EXCERPTED PASSAGE:
•••••
WOH G64 is surrounded by a thick envelope of dust about 1 light-year across. The dust envelope contains 3 – 9 solar masses of material expelled from the star.
The supergiant star has an effective temperature of 3,400 K and a luminosity 282,000 times that of the Sun. It has an estimated age of up to 5 million years.
The name WOH G64 comes from the names of the astronomers who discovered the star in the 1970s, the Swedish astronomers Bengt Westerlund, Nils Olander, and B. Hedin.
WOH G64 lies near the open clusters NGC 1755 and NGC 1749.
The star WOH G64. An artist’s impression is provided of the thick, massive torus of matter surrounding the star as inferred from observations made with ESO’s Very Large Telescope Interferometer. Image credit: European Southern Observatory (CC BY 4.0)
BAT99-98
BAT99-98 is a Wolf-Rayet star located near the young cluster R136 in the Tarantula Nebula. With 226 times the Sun’s mass, it may be the most massive star known.
BAT99-98 shines with a luminosity of 5 million Suns and is also one of the most luminous stars discovered to date. It has a radius 37.5 times that of the Sun and an effective temperature of 45,000 K. Due to its high temperature, most of its energy output is in the ultraviolet. Visually, the star is only 141,000 times more luminous than the Sun.
BAT99-98 has an apparent magnitude of 13.38 and lies 165,000 light-years away. It has an estimated age of 7.5 million years. Due to its high mass, it will likely meet its end as a supernova or hypernova. Alternatively, it may go out as a pair-instability supernova that does not leave behind any remnant at all.
R136a1
R136a1 is a Wolf-Rayet star located at the centre of the star cluster R136 within the larger NGC 2070 in the Tarantula Nebula. Like BAT99-98, it is one of the most massive and most luminous stars known, with a mass of about 196 solar masses and a luminosity 4,677,000 times that of the Sun.
With a radius of 42.7 solar radii, the star has a volume almost 80,000 times larger than the Sun.
R136a1 is a very young star, with an estimated age of only 1.14 million years. With a surface temperature of about 46,000 K, it is one of the hottest stars known.
R136a1 is expected to meet its end in a core-collapse supernova, leaving behind a black hole.
S Doradus
S Doradus is the prototype for a class of stars known as S Doradus stars or luminous blue variables (LBVs). With an apparent magnitude of 8.6 – 11.5, it is one of the brightest stars in the Large Magellanic Cloud and one of the few 9th magnitude stars in the galaxy. It is the brightest star in the open cluster NGC 1910 (LH41), which lies within the emission nebula N119.
•••••
DATA EXTRACT:
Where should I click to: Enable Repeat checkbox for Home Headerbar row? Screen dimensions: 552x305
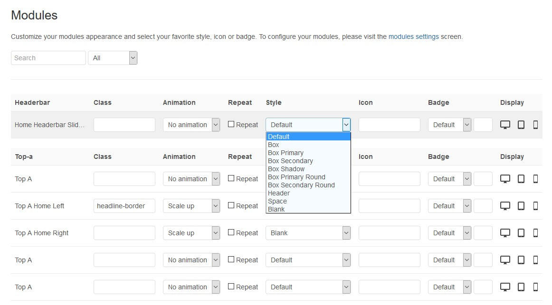coord(231,124)
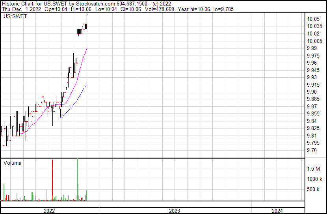The height and width of the screenshot is (214, 327).
Task: Click the Volume panel label
Action: [12, 163]
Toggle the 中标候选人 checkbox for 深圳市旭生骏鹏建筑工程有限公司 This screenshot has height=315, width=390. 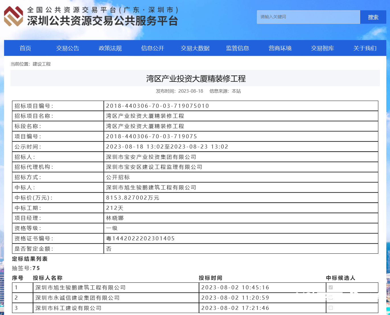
•••••
WHAT YOU NEED TO DO:
A. From the excerpt on massive stars, reproduce the passage from "The supergiant star" to "(CC BY 4.0)", swapping "Swedish" for "Scandinavian".
B. In the excerpt on massive stars, turn the paragraph beginning "BAT99-98 has an apparent magnitude" into a short bulleted list that keeps its main facts.

OUTPUTS:
A.
The supergiant star has an effective temperature of 3,400 K and a luminosity 282,000 times that of the Sun. It has an estimated age of up to 5 million years.
The name WOH G64 comes from the names of the astronomers who discovered the star in the 1970s, the Scandinavian astronomers Bengt Westerlund, Nils Olander, and B. Hedin.
WOH G64 lies near the open clusters NGC 1755 and NGC 1749.
The star WOH G64. An artist’s impression is provided of the thick, massive torus of matter surrounding the star as inferred from observations made with ESO’s Very Large Telescope Interferometer. Image credit: European Southern Observatory (CC BY 4.0)

B.
- Apparent magnitude: 13.38
- Distance: 165,000 light-years
- Estimated age: 7.5 million years
- Likely end: a supernova or hypernova, because of its high mass
- Alternative end: a pair-instability supernova that leaves no remnant